Reproducibility of Digital Measurements on Soft and Hard Tissue
Philipp Thißen, Mariam Mehr, Thomas Eger, James Deschner, Andreas Magnus Geyer

TL;DR
This study shows that digital measurements of hard and soft tissues using intraoral scanners are reproducible and reliable across different matching methods.
Contribution
The study demonstrates the reproducibility of intraoral scanner measurements for both hard and soft tissues using multiple matching methods.
Findings
Digital measurements of hard and soft tissues using intraoral scans are reproducible.

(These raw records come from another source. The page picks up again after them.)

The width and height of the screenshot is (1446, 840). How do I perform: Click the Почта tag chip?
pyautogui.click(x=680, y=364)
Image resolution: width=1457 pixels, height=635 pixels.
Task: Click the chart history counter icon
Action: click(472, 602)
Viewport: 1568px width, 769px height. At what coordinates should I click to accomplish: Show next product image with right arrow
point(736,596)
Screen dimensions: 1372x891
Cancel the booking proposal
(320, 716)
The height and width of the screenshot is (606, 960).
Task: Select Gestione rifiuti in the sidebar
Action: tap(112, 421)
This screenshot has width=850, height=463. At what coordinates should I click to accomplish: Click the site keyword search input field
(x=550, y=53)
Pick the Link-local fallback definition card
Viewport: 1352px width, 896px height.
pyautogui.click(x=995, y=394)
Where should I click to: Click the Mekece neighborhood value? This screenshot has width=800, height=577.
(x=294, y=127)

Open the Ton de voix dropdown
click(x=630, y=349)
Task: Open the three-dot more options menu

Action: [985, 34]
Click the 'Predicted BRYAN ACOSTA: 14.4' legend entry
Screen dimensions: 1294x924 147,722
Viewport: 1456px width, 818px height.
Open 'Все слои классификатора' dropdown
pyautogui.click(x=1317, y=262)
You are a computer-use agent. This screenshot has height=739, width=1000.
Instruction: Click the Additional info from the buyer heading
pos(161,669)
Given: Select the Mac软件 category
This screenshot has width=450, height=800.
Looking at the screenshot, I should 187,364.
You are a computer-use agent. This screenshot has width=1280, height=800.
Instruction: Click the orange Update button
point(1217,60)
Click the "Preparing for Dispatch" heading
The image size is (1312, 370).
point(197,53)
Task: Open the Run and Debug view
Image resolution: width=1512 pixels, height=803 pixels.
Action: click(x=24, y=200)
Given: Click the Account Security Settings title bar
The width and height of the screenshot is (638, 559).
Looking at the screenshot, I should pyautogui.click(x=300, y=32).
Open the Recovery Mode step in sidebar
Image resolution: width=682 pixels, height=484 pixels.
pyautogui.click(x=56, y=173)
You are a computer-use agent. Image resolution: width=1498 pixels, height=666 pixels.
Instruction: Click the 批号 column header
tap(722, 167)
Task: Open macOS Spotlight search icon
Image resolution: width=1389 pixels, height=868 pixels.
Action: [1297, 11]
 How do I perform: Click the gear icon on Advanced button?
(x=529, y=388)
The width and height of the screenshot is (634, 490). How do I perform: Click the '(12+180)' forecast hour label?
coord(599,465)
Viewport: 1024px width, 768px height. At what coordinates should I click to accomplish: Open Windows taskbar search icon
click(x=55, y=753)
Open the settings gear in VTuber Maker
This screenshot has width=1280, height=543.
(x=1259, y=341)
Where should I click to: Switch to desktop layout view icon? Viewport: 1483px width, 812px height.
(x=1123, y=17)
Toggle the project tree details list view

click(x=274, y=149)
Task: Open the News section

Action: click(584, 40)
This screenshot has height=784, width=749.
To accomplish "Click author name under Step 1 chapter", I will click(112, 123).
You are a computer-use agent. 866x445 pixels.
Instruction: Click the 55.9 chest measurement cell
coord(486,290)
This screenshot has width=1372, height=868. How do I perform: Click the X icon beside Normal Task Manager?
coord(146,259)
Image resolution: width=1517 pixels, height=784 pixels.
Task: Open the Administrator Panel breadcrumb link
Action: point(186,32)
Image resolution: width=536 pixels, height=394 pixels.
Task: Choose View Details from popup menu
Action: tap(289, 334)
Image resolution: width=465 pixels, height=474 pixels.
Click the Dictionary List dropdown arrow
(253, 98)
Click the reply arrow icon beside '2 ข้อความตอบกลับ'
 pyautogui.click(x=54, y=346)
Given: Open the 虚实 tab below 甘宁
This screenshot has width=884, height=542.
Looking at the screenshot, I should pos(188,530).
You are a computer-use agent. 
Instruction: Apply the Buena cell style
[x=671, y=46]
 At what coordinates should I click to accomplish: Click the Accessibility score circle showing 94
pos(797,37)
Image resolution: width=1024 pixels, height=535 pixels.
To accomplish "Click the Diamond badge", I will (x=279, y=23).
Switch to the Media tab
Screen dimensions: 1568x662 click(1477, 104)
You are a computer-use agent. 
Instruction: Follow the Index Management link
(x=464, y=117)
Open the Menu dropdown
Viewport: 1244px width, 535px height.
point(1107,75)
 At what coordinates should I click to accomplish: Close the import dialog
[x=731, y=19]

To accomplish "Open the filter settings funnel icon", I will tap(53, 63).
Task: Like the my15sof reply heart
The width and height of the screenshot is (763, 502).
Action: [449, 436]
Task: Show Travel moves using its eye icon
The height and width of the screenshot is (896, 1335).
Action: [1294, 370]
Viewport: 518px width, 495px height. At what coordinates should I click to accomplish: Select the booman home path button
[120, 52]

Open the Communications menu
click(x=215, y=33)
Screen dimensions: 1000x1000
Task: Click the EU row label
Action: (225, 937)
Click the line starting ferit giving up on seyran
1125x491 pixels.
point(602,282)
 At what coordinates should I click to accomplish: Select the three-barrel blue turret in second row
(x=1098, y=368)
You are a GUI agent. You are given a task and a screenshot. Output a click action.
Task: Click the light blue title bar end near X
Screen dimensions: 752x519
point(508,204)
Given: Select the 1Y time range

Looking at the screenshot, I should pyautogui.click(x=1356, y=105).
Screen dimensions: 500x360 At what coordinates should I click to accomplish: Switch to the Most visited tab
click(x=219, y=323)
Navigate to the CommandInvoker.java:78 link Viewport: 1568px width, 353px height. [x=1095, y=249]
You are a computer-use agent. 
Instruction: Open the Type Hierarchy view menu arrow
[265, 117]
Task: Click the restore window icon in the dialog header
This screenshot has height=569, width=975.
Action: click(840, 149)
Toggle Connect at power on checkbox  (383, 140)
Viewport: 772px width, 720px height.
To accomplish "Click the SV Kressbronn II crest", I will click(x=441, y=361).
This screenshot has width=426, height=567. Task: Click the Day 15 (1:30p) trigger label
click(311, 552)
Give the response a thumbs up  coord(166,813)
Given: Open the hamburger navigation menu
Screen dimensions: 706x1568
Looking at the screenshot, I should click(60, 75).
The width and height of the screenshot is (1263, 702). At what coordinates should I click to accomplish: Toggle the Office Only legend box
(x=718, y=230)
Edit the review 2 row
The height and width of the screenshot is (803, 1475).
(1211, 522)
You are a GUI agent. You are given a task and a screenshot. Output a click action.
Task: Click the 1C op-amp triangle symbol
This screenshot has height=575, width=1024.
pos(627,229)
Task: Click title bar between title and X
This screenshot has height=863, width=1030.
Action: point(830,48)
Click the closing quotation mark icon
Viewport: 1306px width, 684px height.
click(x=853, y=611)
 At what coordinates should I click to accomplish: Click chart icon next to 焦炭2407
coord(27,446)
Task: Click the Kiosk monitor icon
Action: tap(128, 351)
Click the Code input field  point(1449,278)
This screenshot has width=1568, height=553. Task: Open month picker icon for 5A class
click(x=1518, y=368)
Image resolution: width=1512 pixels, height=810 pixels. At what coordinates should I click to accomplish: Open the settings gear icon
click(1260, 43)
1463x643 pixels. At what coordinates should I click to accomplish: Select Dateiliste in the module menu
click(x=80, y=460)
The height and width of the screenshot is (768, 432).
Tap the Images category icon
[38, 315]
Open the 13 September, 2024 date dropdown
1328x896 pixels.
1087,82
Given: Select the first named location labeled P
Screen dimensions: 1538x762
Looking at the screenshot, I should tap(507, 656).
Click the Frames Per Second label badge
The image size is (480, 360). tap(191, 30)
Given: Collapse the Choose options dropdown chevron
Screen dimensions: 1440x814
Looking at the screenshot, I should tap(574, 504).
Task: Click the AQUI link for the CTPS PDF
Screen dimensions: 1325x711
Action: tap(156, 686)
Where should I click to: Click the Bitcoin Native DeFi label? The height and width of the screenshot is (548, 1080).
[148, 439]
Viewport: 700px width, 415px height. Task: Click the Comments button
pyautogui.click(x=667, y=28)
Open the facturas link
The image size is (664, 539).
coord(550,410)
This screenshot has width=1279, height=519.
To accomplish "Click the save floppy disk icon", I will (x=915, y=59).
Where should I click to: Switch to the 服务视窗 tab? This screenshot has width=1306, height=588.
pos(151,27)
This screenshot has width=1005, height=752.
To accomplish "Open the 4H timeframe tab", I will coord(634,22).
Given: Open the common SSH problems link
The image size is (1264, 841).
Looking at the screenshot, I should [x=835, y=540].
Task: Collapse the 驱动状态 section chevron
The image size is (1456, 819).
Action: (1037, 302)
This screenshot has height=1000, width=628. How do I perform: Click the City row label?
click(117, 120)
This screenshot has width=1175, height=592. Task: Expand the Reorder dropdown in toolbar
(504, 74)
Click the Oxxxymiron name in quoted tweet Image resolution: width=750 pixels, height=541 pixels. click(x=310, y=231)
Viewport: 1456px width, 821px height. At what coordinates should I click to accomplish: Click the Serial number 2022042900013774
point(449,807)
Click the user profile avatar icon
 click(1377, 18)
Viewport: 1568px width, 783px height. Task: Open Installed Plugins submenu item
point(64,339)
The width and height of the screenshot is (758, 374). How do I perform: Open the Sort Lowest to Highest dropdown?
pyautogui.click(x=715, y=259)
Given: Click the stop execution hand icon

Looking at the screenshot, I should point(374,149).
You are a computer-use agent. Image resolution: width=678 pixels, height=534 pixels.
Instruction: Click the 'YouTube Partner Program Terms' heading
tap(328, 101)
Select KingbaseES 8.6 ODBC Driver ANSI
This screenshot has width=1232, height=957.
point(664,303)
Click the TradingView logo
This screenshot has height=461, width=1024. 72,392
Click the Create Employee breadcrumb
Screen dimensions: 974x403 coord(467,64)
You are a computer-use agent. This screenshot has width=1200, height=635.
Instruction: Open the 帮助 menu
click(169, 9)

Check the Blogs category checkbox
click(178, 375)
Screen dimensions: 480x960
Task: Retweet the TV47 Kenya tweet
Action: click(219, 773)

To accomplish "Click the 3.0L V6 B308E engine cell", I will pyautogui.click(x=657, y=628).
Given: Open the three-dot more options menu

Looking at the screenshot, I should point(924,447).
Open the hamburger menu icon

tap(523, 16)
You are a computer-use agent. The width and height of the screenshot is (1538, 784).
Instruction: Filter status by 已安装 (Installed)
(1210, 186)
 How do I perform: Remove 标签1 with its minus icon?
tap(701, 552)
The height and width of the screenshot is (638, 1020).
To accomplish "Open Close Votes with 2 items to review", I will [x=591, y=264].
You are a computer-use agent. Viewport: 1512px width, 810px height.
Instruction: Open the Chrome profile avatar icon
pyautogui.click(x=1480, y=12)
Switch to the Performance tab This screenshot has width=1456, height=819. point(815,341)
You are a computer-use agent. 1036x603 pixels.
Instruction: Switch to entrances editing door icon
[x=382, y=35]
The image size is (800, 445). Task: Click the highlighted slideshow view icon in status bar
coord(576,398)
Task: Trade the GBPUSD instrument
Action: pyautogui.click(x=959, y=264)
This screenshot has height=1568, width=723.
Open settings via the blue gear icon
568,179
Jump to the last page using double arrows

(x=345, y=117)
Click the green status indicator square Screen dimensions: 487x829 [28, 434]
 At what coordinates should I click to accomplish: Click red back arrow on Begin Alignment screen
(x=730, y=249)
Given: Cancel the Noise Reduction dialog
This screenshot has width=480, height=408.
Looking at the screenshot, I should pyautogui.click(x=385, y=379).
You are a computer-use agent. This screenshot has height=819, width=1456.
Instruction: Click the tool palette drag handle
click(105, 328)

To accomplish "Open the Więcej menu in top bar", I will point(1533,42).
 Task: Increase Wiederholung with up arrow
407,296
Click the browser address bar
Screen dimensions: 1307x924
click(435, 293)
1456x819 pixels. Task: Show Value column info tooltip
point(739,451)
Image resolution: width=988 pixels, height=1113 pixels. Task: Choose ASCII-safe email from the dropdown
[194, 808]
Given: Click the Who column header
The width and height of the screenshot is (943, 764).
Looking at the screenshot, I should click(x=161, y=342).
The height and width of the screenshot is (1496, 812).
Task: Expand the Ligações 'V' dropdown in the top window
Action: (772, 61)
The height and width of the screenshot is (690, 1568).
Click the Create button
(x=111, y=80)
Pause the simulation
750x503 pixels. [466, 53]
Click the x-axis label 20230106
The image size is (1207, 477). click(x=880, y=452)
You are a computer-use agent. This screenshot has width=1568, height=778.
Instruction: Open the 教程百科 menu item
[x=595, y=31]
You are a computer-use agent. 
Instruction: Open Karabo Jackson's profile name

There were no significant differences between the three matching methods for soft and hard tissue measurements.
Reproducibility may be influenced by practitioner experience, system limitations, and patient-related factors.
Abstract
The aim of this proof-of-principle study was to investigate the reproducibility of digital hard- and soft-tissue measurements obtained using an intraoral scanner. Two consecutive digital scans of the maxilla and mandible of 20 subjects aged 18–58 years were captured with an intraoral scanner. Afterwards, the double scans of each subject were virtually matched by three different methods using a dental software program. Linear distances between defined hard- and soft-tissue points on the intraoral scans were measured for each individual. To assess the reproducibility of the measurements for each matching method, the corresponding linear distances of the first and second scans were compared using a paired t-test (p < 0.05). ANOVA (p < 0.05) was used for comparison of the three matching methods. For both hard and soft tissue, the measured linear distances between the first and second…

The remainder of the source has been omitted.